What the task requires: The listing below contains a span that opens with the line containing "[switch] (274, 117)" and closes with the line containing "Tillad alle cookies (617, 23)". Return that span exactly.
──────────────────────────────
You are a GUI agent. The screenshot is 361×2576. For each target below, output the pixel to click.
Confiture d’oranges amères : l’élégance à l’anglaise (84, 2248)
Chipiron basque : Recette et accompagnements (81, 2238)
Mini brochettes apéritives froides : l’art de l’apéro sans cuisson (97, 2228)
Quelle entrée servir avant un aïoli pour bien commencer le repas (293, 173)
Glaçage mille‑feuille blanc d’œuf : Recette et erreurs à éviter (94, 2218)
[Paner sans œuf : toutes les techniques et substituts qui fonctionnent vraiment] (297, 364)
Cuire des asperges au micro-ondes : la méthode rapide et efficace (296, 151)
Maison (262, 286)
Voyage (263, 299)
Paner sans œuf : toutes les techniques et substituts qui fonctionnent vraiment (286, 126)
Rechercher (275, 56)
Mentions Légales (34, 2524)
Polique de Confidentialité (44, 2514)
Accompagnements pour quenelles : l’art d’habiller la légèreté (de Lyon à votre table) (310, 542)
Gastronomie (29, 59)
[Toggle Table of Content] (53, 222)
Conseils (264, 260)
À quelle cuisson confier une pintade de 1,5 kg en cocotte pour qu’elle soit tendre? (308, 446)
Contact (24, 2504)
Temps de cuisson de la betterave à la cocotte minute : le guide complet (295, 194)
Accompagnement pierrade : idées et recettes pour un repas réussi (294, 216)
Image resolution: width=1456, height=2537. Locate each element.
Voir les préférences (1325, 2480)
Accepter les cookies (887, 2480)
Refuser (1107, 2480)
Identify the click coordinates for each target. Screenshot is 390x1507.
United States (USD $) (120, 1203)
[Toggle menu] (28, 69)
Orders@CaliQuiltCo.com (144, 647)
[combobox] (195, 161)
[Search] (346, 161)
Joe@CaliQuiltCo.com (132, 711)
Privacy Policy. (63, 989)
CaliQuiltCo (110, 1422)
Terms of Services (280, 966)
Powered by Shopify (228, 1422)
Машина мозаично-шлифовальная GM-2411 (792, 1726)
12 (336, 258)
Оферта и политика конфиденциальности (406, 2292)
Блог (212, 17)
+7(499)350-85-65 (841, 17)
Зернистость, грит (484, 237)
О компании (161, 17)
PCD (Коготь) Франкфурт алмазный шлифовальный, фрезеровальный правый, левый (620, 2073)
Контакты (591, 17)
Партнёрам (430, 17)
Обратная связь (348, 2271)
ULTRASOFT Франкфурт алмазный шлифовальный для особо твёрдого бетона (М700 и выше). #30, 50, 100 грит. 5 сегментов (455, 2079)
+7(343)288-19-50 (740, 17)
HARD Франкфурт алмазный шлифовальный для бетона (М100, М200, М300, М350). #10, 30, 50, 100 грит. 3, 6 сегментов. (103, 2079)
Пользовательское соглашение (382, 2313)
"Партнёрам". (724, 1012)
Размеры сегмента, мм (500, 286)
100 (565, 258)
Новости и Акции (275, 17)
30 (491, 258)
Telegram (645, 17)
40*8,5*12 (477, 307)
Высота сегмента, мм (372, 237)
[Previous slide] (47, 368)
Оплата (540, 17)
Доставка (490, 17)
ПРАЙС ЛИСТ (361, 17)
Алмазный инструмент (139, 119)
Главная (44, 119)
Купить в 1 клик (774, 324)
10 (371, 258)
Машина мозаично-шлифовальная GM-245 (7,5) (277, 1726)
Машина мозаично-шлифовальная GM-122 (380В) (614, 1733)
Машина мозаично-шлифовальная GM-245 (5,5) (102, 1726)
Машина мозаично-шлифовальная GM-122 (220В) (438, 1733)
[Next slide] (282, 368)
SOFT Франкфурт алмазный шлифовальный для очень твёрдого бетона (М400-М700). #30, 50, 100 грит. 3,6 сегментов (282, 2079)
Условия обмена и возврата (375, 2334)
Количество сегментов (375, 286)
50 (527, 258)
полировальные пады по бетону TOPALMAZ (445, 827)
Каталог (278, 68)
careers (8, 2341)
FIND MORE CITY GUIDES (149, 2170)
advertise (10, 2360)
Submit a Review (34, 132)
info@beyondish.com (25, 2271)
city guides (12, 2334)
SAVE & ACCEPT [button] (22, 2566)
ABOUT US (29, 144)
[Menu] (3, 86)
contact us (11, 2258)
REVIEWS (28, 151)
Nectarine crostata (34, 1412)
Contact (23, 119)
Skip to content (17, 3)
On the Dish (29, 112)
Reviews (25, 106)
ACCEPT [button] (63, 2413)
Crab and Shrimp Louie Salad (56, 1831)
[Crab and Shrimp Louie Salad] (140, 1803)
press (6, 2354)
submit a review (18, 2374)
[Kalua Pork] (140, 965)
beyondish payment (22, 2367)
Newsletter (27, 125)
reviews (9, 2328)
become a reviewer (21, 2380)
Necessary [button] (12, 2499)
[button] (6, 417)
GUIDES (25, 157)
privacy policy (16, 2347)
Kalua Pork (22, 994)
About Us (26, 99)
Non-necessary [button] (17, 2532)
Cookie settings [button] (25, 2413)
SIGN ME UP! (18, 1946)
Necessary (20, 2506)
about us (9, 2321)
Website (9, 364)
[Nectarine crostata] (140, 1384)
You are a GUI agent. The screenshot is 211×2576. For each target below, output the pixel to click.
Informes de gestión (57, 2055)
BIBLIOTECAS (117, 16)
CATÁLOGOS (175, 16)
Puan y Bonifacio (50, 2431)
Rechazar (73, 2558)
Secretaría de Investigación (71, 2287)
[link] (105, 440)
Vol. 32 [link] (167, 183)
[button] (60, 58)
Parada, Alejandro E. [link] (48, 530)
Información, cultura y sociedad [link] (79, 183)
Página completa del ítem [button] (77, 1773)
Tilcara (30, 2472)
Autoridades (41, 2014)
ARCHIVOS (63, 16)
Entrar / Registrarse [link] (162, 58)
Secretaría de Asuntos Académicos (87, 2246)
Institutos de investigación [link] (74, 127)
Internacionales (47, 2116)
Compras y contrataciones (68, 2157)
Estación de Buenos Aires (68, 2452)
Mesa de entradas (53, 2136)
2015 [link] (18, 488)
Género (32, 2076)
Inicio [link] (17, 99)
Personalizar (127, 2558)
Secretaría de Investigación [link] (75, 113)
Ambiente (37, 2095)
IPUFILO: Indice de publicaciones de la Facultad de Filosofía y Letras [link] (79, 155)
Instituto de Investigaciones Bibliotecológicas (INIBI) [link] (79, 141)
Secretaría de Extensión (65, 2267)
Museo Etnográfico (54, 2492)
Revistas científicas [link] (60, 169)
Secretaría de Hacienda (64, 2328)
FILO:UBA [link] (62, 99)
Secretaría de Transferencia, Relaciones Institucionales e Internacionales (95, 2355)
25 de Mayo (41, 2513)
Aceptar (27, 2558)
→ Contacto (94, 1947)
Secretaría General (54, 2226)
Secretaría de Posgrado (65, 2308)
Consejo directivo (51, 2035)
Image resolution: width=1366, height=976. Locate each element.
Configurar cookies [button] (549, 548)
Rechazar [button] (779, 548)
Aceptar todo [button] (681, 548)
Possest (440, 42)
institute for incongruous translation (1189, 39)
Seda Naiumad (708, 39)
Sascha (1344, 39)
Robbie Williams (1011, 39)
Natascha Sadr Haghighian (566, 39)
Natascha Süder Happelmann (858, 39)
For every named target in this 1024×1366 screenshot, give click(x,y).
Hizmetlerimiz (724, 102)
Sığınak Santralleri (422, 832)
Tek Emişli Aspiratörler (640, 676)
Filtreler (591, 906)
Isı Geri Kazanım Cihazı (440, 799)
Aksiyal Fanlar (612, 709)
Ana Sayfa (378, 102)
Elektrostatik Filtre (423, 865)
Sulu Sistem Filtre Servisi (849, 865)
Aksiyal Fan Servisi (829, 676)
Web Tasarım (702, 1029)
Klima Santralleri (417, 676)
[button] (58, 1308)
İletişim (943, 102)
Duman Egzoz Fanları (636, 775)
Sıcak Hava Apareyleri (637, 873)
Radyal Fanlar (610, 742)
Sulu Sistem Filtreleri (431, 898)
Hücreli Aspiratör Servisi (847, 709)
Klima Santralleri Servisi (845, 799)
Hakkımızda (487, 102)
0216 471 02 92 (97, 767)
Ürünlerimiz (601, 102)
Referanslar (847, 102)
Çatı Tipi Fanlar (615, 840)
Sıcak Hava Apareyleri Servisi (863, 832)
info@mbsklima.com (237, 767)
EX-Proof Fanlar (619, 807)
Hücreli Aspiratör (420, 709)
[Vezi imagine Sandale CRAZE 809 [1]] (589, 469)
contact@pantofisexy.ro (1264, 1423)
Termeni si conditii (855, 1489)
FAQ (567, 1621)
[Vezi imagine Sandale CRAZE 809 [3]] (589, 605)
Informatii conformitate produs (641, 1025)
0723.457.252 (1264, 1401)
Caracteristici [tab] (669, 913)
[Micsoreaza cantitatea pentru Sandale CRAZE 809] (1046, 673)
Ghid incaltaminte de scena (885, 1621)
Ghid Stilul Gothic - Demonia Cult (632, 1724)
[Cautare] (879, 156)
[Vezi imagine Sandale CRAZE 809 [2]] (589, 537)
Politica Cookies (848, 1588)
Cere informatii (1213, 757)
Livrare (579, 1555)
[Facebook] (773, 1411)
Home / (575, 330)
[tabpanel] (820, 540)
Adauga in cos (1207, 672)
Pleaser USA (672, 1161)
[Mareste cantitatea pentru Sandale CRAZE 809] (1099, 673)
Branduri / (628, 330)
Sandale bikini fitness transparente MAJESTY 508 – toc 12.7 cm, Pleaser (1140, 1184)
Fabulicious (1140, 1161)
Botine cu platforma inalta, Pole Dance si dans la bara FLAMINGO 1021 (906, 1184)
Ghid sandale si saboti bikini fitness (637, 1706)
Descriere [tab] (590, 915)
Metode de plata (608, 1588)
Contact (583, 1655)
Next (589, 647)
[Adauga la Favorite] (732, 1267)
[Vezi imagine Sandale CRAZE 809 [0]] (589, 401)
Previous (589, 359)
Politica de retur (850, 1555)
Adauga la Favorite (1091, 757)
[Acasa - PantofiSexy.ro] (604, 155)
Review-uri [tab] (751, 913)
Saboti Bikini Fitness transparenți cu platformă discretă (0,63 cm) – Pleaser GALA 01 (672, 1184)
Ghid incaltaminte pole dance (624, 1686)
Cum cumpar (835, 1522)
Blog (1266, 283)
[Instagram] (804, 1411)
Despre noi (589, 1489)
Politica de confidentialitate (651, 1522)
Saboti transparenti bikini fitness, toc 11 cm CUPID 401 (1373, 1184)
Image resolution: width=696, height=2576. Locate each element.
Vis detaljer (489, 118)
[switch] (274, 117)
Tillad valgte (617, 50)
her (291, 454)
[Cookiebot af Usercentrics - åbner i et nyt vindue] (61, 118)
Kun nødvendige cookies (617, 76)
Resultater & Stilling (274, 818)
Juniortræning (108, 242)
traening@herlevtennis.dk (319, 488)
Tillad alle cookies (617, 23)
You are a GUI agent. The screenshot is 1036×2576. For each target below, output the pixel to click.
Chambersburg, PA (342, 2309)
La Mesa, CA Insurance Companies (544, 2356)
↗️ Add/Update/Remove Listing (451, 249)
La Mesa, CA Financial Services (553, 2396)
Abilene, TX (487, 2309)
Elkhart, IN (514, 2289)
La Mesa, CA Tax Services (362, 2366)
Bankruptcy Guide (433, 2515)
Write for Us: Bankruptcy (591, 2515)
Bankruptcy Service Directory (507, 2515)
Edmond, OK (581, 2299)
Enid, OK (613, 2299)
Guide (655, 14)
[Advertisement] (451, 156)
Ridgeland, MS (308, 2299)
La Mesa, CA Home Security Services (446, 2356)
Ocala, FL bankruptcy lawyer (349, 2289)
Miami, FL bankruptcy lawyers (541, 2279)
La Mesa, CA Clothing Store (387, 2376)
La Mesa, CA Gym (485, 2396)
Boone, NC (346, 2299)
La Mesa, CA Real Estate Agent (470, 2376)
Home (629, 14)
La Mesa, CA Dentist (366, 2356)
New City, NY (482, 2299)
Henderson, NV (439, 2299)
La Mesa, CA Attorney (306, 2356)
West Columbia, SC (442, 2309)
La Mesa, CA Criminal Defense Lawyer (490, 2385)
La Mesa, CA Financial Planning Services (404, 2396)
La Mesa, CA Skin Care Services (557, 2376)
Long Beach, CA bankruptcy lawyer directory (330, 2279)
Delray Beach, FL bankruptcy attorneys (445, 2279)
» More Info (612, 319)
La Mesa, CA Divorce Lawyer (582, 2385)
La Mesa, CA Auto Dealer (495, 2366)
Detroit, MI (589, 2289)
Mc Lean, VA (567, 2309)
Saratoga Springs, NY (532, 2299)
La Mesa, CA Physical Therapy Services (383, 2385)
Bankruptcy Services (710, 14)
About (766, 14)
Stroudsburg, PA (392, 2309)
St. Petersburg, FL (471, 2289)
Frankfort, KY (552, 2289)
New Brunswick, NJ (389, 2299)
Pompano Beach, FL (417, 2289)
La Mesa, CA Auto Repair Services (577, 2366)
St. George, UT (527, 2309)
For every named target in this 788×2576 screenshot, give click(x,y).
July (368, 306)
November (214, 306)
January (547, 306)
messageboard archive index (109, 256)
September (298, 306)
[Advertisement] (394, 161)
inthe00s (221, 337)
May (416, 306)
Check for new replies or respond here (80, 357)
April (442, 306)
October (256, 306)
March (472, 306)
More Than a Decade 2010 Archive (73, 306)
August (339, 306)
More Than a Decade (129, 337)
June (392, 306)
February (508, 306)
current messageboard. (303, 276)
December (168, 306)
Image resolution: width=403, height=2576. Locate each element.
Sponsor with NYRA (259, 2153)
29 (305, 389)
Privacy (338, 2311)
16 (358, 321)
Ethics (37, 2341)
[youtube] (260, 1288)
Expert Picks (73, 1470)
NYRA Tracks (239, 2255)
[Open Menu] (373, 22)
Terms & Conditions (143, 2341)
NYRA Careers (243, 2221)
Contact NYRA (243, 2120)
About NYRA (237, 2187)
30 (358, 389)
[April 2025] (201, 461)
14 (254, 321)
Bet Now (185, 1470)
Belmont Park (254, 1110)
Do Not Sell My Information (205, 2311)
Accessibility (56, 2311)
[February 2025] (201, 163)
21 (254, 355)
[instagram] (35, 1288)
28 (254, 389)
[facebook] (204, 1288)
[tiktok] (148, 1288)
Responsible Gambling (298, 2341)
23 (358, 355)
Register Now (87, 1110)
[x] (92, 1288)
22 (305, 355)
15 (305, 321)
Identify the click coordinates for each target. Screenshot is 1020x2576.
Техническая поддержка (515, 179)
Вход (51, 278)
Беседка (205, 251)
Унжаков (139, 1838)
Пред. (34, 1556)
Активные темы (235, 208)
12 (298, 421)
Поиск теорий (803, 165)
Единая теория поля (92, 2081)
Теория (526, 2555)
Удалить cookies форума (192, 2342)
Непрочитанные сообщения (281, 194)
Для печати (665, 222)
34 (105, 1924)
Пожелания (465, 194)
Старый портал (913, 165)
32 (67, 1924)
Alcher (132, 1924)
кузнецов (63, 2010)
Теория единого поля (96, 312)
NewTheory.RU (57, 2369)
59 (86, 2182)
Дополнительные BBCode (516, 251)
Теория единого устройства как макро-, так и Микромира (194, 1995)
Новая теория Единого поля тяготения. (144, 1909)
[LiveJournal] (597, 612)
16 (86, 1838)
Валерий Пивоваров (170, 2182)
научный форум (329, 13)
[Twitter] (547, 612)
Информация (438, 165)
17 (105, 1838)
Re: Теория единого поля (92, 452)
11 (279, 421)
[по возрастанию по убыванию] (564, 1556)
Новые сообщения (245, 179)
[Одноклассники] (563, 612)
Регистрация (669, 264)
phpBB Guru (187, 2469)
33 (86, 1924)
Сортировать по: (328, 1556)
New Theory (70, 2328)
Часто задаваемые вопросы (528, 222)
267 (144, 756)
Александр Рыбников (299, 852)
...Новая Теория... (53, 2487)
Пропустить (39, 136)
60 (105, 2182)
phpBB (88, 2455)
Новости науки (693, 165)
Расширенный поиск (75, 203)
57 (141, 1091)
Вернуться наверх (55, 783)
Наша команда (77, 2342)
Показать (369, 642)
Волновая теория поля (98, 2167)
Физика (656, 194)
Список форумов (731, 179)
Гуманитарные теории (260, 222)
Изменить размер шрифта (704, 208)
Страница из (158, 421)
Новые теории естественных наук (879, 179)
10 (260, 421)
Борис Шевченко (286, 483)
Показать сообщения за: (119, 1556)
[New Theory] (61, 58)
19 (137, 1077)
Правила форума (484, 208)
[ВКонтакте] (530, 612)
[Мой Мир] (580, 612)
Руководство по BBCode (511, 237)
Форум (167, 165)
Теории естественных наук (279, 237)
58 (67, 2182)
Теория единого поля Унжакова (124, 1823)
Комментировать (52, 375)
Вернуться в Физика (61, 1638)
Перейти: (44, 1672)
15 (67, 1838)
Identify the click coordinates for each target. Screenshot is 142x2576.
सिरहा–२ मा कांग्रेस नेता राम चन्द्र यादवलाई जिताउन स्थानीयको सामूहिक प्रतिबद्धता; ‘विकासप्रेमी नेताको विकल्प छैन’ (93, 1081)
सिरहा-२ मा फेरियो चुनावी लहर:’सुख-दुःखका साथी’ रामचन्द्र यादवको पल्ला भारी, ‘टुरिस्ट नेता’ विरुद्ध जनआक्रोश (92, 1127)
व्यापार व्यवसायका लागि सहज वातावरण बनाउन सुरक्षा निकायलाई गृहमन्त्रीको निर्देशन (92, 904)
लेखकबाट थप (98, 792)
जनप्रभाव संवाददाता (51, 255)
──────────────────────────────
Reply to the exercise:
[switch] (274, 117)
Tillad valgte (617, 50)
her (291, 454)
[Cookiebot af Usercentrics - åbner i et nyt vindue] (61, 118)
Kun nødvendige cookies (617, 76)
Resultater & Stilling (274, 818)
Juniortræning (108, 242)
traening@herlevtennis.dk (319, 488)
Tillad alle cookies (617, 23)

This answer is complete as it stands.